Pick out each line of the items below that contains the word "checkbox", and copy those lines.

(Records from a collection)
§

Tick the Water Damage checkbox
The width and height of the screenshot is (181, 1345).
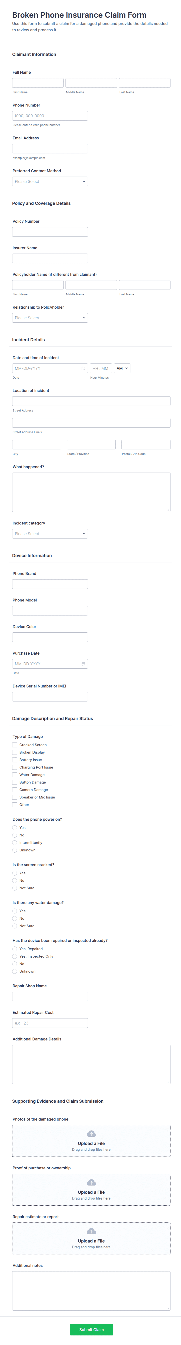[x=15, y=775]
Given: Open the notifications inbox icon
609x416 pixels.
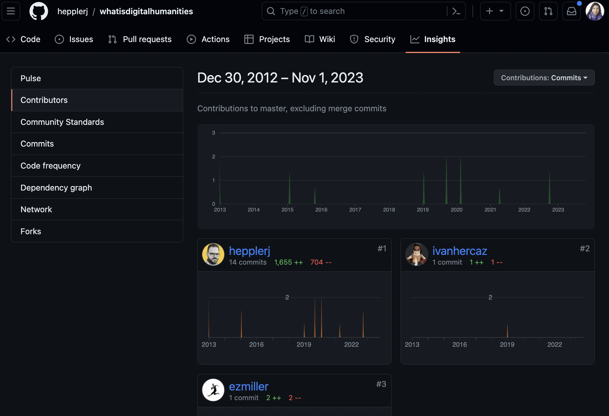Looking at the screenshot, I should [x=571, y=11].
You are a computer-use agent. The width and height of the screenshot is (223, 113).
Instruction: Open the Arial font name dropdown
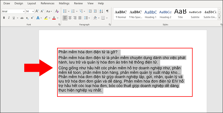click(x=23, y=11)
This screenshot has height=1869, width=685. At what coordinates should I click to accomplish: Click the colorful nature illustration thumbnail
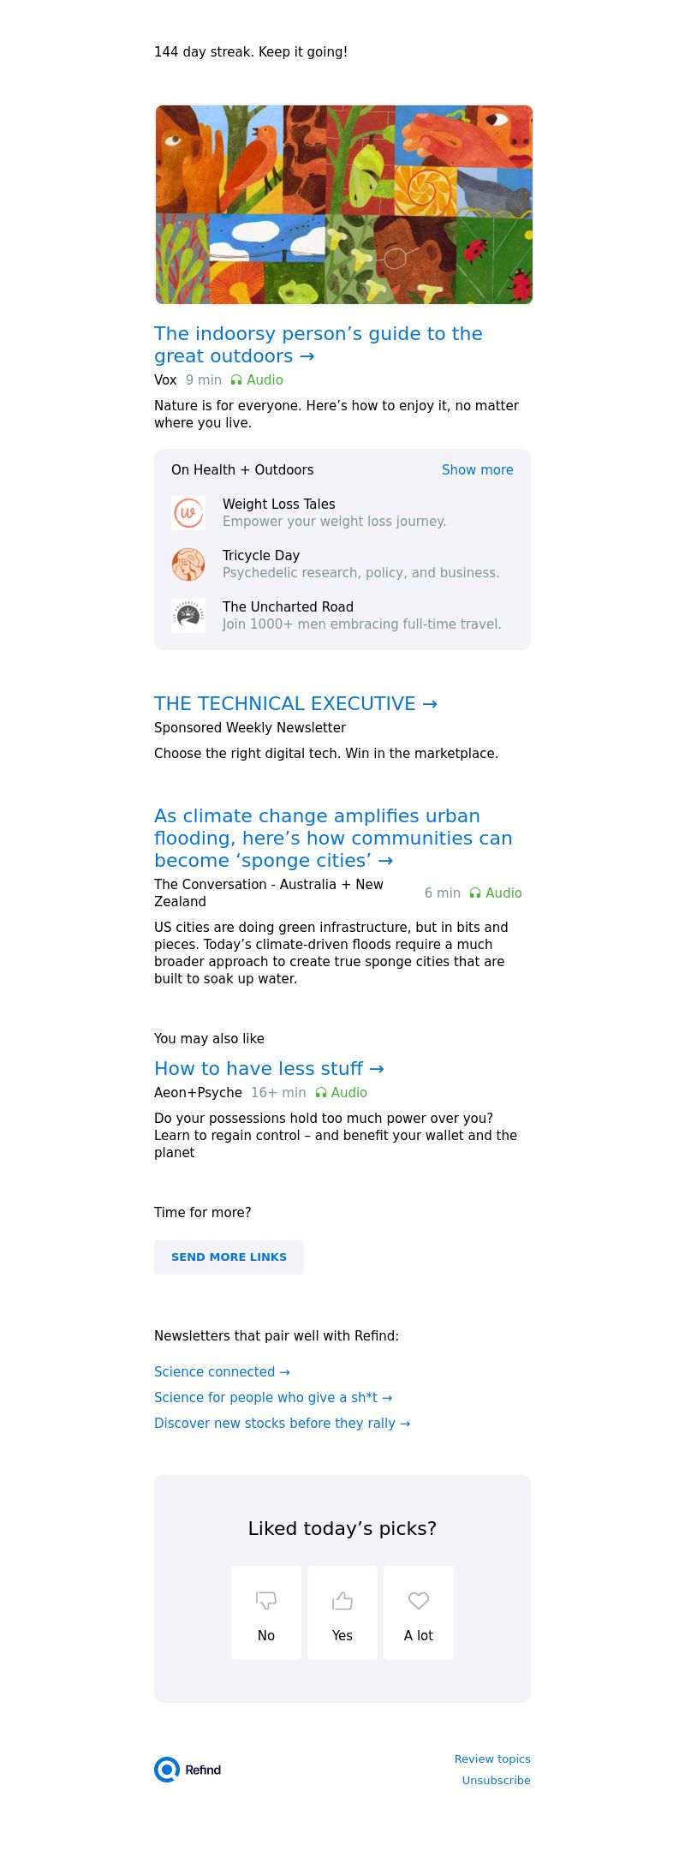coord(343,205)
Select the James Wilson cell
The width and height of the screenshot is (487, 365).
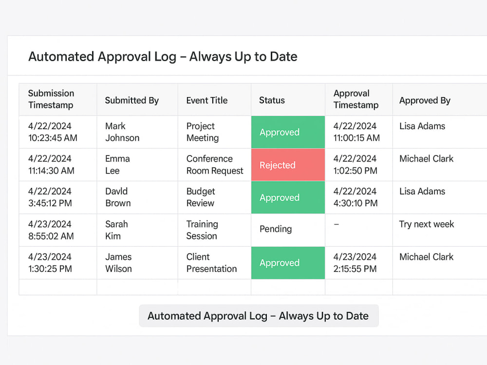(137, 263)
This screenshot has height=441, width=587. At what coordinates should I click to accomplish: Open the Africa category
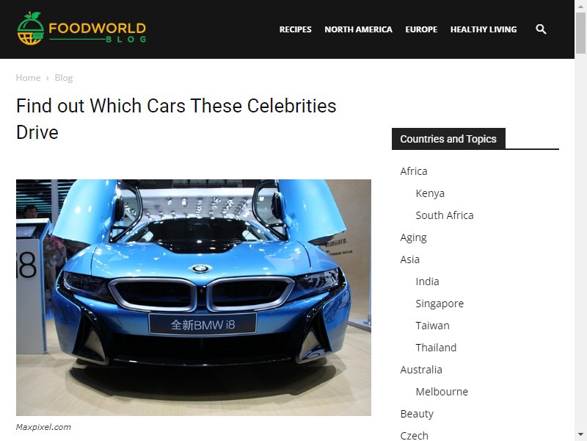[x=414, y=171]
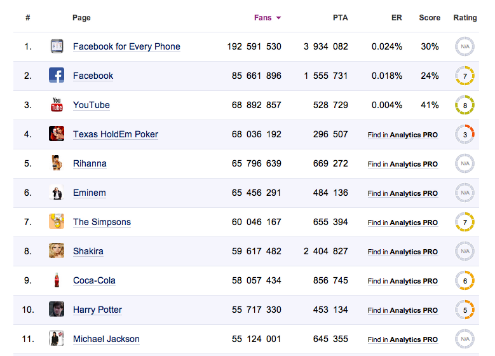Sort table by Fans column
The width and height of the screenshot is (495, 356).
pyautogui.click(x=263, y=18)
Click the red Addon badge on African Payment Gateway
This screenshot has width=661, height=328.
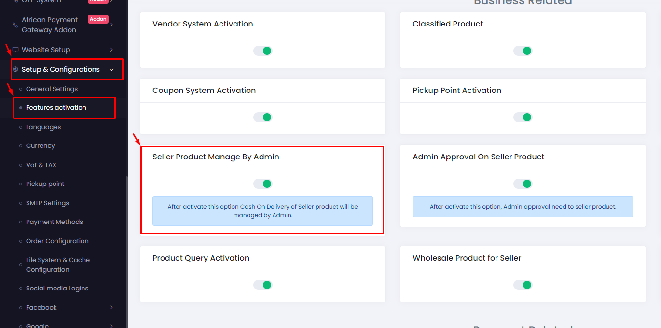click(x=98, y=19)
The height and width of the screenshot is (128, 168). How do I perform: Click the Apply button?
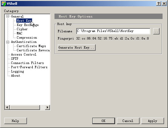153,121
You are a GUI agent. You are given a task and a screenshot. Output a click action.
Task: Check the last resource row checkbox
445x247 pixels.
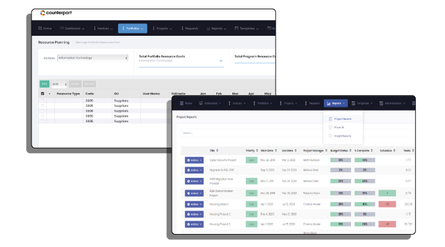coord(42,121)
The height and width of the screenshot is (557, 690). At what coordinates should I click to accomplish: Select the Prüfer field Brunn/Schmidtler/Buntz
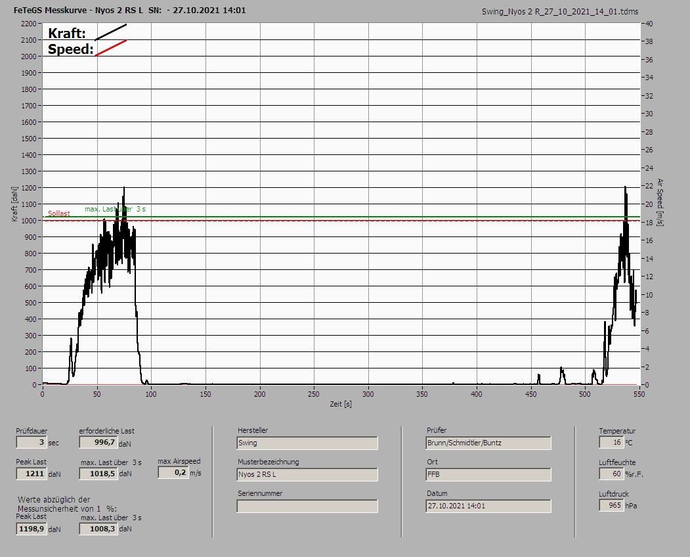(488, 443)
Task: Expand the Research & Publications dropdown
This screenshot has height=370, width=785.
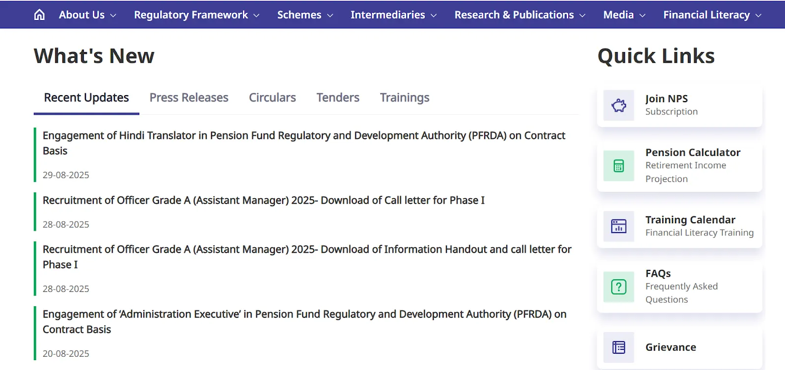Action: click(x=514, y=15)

§

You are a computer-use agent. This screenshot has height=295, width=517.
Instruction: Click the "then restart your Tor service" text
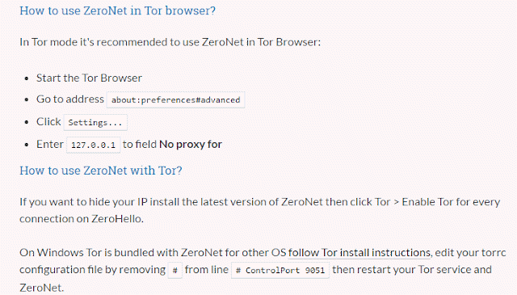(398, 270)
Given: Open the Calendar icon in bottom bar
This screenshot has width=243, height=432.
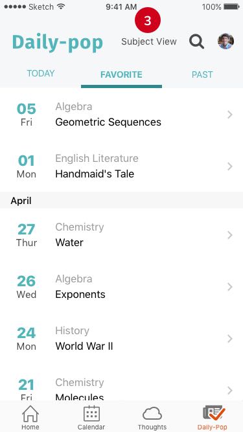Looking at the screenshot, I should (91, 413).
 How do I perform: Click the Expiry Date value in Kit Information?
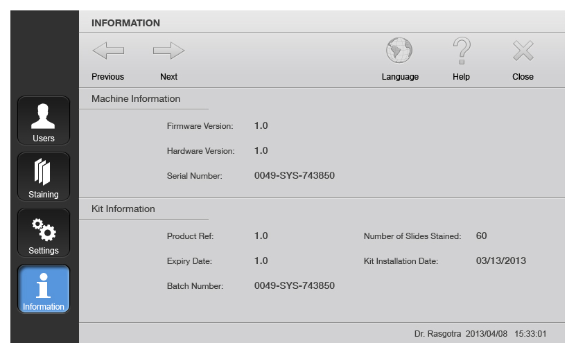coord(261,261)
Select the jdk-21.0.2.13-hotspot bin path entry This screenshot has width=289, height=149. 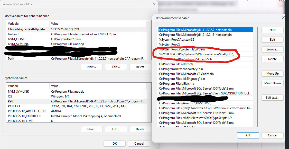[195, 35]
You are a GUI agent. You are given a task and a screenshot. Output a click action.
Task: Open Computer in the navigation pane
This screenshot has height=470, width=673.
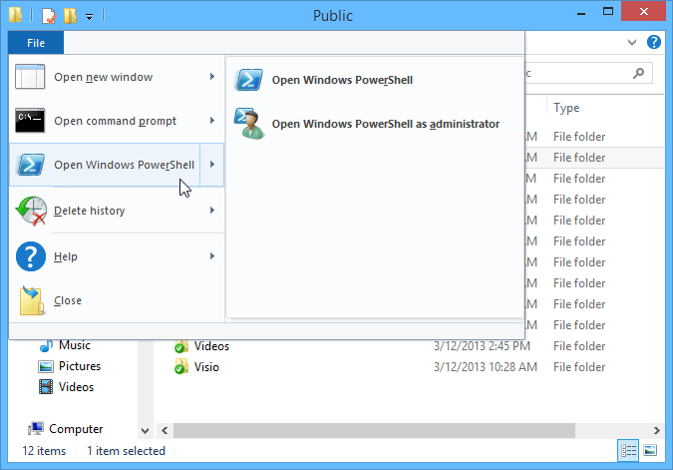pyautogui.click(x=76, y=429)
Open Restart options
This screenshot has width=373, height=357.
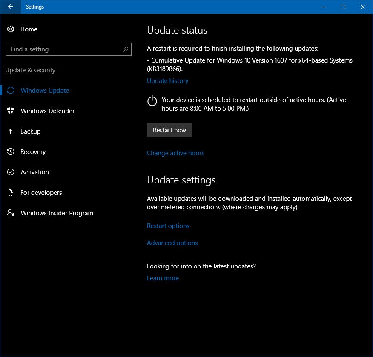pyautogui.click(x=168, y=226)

§

SOLUTION BELOW:
Tick the Water Damage checkbox
Task: Check the last resource row checkbox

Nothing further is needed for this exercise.